> Your goal
A single number is the answer: the count of lines in these records with "Musigny" in them.

*** Opening Extracted information ***

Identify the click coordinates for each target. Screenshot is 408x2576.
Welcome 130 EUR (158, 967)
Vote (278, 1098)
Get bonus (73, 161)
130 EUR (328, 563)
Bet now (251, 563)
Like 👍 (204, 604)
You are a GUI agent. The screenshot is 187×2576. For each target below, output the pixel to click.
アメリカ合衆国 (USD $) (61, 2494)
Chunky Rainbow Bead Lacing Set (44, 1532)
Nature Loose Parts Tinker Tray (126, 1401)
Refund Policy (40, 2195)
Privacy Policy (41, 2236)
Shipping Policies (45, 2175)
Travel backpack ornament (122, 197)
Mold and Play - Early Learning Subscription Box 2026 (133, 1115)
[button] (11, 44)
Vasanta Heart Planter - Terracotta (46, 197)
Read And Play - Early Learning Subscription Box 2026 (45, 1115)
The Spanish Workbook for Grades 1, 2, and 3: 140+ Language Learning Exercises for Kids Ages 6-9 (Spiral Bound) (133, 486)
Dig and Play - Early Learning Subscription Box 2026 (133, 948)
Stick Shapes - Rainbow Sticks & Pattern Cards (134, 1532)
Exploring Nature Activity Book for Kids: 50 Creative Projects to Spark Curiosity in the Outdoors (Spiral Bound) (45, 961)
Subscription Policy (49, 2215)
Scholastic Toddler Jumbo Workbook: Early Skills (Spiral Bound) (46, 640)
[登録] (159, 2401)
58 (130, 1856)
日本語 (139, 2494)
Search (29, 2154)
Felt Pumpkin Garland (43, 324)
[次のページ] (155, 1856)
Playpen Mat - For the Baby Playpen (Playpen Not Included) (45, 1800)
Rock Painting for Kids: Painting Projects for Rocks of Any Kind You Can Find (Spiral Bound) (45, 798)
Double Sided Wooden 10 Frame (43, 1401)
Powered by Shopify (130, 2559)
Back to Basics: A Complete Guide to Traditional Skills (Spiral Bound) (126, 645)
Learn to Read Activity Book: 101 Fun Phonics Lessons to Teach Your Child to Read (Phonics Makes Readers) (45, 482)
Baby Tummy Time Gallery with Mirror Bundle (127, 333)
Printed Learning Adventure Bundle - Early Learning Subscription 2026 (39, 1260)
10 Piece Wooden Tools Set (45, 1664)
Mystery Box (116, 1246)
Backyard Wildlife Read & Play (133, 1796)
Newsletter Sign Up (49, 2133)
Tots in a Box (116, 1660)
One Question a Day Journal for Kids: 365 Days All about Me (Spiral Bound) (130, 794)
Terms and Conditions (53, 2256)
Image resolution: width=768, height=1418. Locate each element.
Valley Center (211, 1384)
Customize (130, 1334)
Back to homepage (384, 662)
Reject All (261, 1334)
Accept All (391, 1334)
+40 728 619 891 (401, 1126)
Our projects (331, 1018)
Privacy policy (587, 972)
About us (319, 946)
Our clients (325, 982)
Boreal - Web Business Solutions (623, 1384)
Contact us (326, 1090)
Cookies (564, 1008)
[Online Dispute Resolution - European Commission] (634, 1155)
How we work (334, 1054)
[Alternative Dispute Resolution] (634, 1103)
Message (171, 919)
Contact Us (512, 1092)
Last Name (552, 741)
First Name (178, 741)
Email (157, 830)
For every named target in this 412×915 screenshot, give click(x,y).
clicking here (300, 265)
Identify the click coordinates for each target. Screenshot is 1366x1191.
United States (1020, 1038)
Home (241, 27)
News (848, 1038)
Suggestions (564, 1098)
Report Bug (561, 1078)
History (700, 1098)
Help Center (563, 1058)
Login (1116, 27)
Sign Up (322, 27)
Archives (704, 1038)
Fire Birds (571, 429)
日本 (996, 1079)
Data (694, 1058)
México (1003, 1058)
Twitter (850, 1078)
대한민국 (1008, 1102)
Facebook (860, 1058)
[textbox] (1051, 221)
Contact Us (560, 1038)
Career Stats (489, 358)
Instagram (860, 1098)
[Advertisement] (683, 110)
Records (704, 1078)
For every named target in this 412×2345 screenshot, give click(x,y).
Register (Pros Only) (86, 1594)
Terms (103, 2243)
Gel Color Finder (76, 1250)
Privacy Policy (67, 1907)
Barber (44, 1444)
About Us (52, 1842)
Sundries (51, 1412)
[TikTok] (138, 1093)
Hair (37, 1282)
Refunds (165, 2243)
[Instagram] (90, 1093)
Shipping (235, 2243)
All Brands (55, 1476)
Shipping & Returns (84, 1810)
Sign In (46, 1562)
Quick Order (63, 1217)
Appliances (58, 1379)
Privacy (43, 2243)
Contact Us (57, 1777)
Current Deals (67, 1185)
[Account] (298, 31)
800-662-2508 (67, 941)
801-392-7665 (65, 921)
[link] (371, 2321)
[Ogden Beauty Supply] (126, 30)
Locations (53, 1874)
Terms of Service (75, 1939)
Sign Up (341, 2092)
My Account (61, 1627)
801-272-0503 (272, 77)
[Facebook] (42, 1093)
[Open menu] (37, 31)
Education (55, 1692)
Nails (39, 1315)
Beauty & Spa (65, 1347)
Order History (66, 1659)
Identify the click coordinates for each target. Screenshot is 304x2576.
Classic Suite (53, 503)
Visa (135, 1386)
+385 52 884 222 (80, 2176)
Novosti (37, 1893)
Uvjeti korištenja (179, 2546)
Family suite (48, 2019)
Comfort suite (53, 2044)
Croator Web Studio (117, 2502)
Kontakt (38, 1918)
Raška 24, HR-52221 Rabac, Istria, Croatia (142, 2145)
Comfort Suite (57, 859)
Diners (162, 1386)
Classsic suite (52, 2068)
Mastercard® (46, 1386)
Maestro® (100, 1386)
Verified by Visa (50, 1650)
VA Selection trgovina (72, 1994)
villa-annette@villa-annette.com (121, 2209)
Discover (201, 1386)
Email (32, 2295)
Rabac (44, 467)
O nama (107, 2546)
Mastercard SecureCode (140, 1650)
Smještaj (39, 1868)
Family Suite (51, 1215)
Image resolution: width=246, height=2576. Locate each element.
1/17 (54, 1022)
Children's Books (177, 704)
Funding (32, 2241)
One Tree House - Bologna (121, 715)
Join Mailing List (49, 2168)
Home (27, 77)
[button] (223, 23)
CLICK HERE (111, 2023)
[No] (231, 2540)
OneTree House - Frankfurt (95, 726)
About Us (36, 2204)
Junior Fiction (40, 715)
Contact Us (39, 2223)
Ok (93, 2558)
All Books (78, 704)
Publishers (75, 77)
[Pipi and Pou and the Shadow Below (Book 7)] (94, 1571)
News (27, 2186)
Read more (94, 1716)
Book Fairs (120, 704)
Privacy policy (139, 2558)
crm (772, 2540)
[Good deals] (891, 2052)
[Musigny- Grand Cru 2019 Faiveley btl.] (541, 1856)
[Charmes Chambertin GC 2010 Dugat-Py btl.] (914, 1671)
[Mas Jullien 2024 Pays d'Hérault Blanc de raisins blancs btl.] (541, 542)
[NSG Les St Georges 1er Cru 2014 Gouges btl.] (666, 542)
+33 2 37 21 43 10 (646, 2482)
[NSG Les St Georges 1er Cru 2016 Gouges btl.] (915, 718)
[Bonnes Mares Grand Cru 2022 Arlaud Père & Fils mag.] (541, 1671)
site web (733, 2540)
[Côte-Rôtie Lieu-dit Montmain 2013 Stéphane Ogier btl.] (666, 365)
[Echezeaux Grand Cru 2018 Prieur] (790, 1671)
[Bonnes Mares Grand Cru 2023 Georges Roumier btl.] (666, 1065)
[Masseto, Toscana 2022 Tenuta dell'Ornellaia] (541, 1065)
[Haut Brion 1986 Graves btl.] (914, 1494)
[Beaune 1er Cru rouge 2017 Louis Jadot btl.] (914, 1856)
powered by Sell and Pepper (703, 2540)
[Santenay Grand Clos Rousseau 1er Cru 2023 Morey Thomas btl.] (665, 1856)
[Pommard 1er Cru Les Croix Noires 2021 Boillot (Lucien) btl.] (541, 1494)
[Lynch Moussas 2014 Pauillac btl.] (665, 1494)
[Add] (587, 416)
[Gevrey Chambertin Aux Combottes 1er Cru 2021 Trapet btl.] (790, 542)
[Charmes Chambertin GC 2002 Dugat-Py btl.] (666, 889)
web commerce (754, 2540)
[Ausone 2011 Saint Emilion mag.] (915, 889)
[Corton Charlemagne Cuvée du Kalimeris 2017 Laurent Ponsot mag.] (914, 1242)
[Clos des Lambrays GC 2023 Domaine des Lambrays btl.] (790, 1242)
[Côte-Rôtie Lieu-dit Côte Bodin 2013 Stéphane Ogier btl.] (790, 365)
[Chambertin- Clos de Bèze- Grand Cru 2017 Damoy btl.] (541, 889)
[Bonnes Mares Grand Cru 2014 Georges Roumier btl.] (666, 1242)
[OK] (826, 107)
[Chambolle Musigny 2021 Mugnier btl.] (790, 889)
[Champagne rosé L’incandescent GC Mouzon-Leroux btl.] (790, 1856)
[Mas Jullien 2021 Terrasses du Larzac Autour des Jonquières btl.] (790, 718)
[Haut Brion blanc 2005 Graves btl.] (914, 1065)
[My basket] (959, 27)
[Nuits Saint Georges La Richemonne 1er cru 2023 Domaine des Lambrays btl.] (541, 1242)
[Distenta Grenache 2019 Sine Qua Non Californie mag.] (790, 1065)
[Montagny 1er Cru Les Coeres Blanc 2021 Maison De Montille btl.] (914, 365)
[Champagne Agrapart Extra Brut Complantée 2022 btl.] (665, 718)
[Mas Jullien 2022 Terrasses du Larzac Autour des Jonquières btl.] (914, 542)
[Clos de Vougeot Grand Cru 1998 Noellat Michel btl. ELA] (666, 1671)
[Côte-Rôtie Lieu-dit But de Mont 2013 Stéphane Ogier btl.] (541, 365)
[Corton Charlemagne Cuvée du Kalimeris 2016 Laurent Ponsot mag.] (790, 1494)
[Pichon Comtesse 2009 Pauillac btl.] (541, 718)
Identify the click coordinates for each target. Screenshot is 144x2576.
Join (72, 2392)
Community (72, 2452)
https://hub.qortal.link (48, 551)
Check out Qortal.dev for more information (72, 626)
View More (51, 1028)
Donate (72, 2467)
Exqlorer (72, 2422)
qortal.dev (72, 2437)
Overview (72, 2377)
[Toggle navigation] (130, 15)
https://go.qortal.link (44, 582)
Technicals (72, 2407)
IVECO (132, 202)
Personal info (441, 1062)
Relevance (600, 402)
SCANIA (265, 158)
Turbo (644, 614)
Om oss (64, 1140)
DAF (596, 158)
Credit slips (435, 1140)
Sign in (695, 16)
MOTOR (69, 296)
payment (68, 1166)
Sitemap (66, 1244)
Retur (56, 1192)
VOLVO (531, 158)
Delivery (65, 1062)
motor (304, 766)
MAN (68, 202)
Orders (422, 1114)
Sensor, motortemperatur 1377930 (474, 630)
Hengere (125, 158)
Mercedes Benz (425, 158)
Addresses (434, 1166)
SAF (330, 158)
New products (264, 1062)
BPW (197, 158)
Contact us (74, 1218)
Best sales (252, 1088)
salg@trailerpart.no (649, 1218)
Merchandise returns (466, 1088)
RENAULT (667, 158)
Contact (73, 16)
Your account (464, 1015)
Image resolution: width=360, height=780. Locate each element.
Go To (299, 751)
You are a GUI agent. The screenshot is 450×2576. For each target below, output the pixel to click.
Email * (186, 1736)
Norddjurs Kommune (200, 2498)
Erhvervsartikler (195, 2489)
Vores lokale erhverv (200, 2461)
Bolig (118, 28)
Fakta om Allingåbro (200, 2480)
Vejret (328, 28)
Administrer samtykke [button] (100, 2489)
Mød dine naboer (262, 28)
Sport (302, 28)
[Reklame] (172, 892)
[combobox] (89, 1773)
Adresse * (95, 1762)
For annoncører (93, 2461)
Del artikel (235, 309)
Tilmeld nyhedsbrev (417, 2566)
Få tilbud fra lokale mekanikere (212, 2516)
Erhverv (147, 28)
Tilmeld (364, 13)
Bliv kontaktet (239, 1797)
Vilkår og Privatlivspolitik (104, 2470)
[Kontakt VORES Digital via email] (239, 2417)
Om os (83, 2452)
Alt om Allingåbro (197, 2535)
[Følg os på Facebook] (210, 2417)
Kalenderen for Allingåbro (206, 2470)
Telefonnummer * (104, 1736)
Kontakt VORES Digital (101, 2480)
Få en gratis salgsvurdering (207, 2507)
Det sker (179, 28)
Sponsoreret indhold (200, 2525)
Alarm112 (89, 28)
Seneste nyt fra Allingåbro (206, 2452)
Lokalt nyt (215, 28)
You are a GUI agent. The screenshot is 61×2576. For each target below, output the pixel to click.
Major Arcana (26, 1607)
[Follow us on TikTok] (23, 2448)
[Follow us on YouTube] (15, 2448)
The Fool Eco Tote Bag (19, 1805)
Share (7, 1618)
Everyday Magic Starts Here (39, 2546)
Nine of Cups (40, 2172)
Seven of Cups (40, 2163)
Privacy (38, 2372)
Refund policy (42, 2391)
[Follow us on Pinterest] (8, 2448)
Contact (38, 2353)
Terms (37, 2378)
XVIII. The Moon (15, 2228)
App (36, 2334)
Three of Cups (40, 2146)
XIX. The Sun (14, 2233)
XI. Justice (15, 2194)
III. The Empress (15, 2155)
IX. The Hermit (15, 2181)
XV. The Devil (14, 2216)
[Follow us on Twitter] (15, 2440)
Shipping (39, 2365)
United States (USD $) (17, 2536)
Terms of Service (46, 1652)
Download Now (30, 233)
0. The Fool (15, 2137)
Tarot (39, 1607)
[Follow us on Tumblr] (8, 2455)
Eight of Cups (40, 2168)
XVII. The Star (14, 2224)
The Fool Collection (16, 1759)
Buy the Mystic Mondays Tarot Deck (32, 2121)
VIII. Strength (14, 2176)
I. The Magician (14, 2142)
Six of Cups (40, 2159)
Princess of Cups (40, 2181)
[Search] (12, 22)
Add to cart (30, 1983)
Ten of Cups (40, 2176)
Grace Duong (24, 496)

*** Closing Extracted information ***

> Task output
2